Figure 7: Example OCR output for formulas, tables, and handwriting across diverse document scans.
Theoretical and Practical Implications
Falcon Perception demonstrates that early fusion, unified token stream, and autoregressive generation are sufficient for dense grounding, spatial, OCR, and relational reasoning—late fusion and modular post-hoc interfaces are not strictly necessary. The architecture offers a clean scaling interface: context length, sampling, and sequential task tokens govern grounding complexity and dense output cardinality. RL-style post-training and sampling-based selection exploit multi-modal bimodal distributions to extract fine-grained or rare instances, mirroring “bitter lesson” trends in LLMs.

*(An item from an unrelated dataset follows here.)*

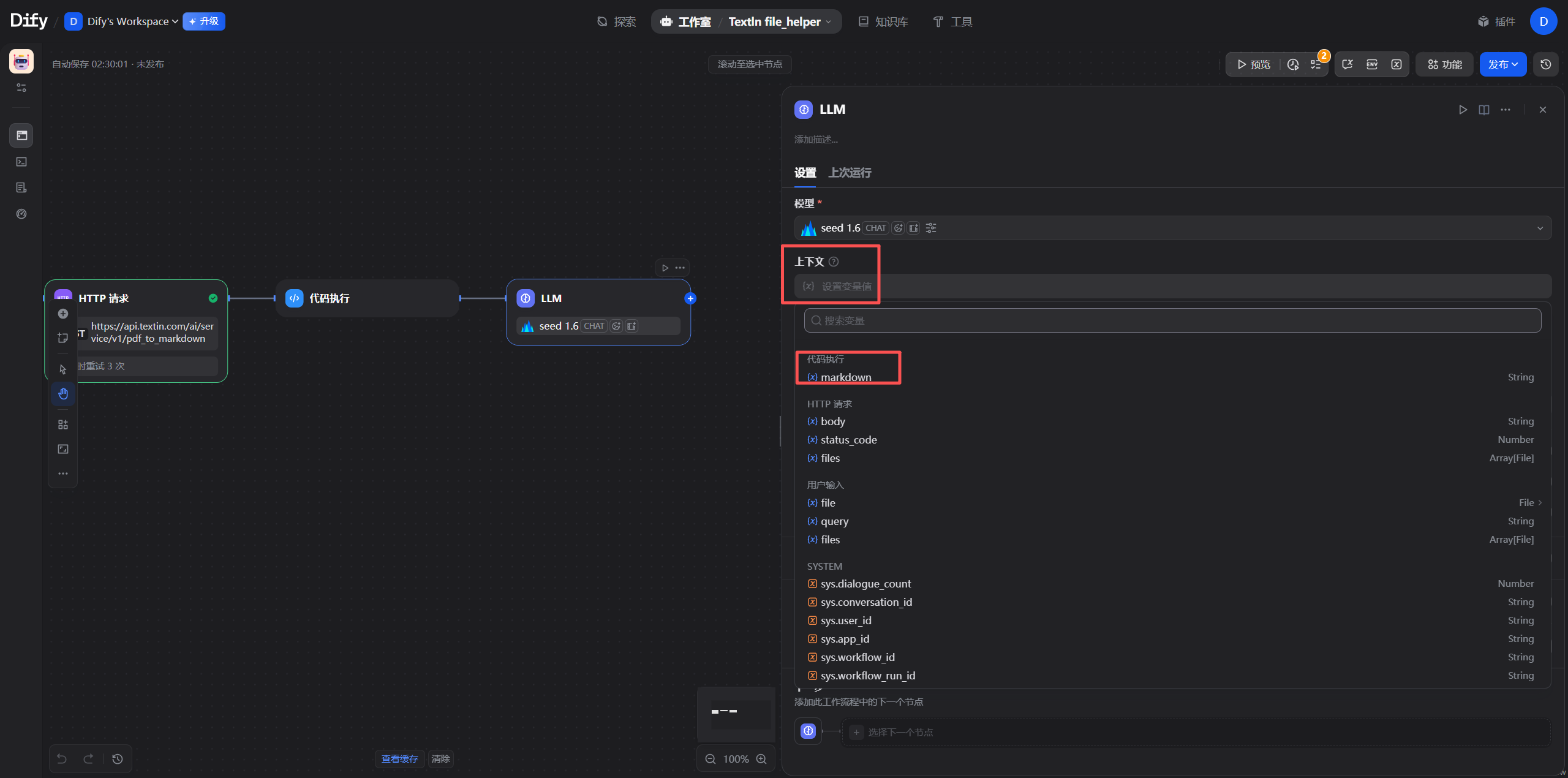Screen dimensions: 1568x778
Task: Zoom in canvas with plus magnifier
Action: coord(761,758)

For practical deployment, FalconOCR achieves high efficiency (3000 tokens/sec) on commodity GPUs, making it feasible for large-scale document digitization with competitive accuracy.
Speculation and Future Directions
Further improvements are likely to stem from:
- Enhanced data mixtures: interleaved vision-language, text-only, and challenging compositional prompts.
- RL post-training for better calibration and candidate selection.
- Longer-context training for crowded scenes.
- Integration with risk-based objectives and sampling for multi-candidate evaluation and uncertainty quantification.
- Extension to multilingual and cross-domain dense grounding via architecture-agnostic scaling.
Conclusion
Falcon Perception establishes the viability of a unified early-fusion dense transformer for open-vocabulary segmentation, spatial grounding, compositional reasoning, and document OCR. The architecture’s simplicity and flexibility enable robust scaling and efficient inference, outperforming larger modular systems and providing strong compositional capacity across benchmarks. The future trajectory points toward data-centric improvements, RL-style post-training, and compositional task autoregression for dense multi-modal grounding and document understanding at scale.